■ Text section
>>What Amazon’s second Pri...
By Malinda Sanna
In a bid to dramatically turn around its declining sales, the e-commerce titan Amazon was forced to announce a second day of sales in a year for the first time in its history. While shoppers scramble to get their hands on brand new phones, vinyl records and coffee tables, it is easy to overlook the significance of this.
This second Prime Day stands as an epitaph to the subscription model, which is quickly losing favor. This is because they have become sales-driven, instead of being client-centric. The solution to this, rather than introducing more discounts or slashing prices, is for firms to instead embrace the pay-as-you-go model.
Over the past decade, subscription services have risen emphatically to become the preferred model for many of the largest multinational companies. Streaming giants Netflix became the poster child for this, while the huge success of the likes of Spotify and Apple Music epitomized the consumer openness to subscription tiers, to make life easier. Then, it seemed, everyone wanted in on the action. Pret A Manger brought in a monthly coffee-subscription option, while Wanderlift even tried to compress airline travel into a subscription service. Brokers Charles Schwab soon followed suit, as did car rental firm Enterprise. VC and private equity firms applauded any business model that built subscription into its bankable future.
The subscription economy grew more than 435% in the past nine years. 92% of young Americans reported that they regularly use at least one subscription service, while 78% of international adults do the same.
However, change is in the air. Amazon tried to frame its unprecedented second Prime Day in a year as a celebratory act of generosity. In reality, it is a desperate response to falling sales in 2022.
Some might argue that this is just a temporary blip along the path towards Bezos’ continued global market domination, particularly after the firm’s 220% profit boost in 2021. However, this spike was a direct result of the pandemic, where virtually every e-commerce or digitally-based firm seemed to enjoy immense growth.
There is a wider trend at play, and we are hearing it in our research. Netflix, despite boasting a shimmering repertoire of successful shows, such as the ethereal smash hit Stranger Things, is also losing subscribers. It has even decided to introduce a cheaper subscription tier with ads to counteract this.
People are tired of being locked into long-term contracts under the guise of saving money with one purchase, only to then end up having unwanted Amazon products pile up faster than their credit card charges. When you see that monthly outgoing on your bank statement, it forces you to wonder whether you actually use that service enough to warrant keeping up the subscription.
Subscription models have mutated into ugly, sales-driven machines, and they have forgotten that the customer relationship - particularly trust - is what matters most. Some Amazon subscribers saw their membership fee inexplicably increase by 40% this year, so is it any wonder that customers are looking for alternatives?
This is encapsulated in the field of market research. Subscription services that require a subscription in order to access services are losing favor because there is a lack of high-touch service and expertise. The subscription model often causes a company to turn its primary service into a blanket offering, which means it loses the personalization that the modern consumer is looking for. 80% of people now report being more likely to use a brand that offers a tailored, personalized experience.

■ Data section
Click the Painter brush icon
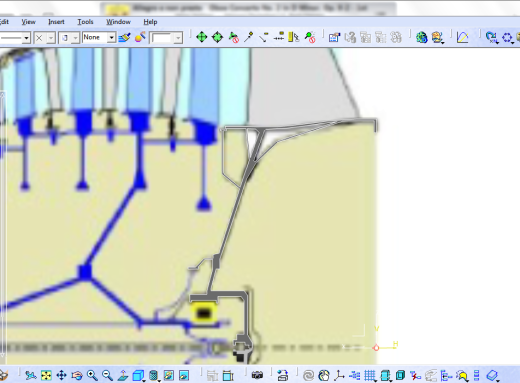 [x=125, y=37]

■ Required tasks
1. Can you return the part of the Amazon Prime Day article starting at "Over the past" and ending at "its bankable future.", copied word for word?
2. In two sentences, what does the article on Amazon's second Prime Day argue?

■ Answers provided
1.
Over the past decade, subscription services have risen emphatically to become the preferred model for many of the largest multinational companies. Streaming giants Netflix became the poster child for this, while the huge success of the likes of Spotify and Apple Music epitomized the consumer openness to subscription tiers, to make life easier. Then, it seemed, everyone wanted in on the action. Pret A Manger brought in a monthly coffee-subscription option, while Wanderlift even tried to compress airline travel into a subscription service. Brokers Charles Schwab soon followed suit, as did car rental firm Enterprise. VC and private equity firms applauded any business model that built subscription into its bankable future.

2. The article argues that Amazon's second Prime Day in a year, a response to falling sales in 2022, shows that the subscription model is losing favor because it has become sales-driven rather than client-centric. Instead of more discounts or price cuts, it urges firms to adopt the pay-as-you-go model, noting that Netflix is also losing subscribers and that consumers increasingly want personalized experiences.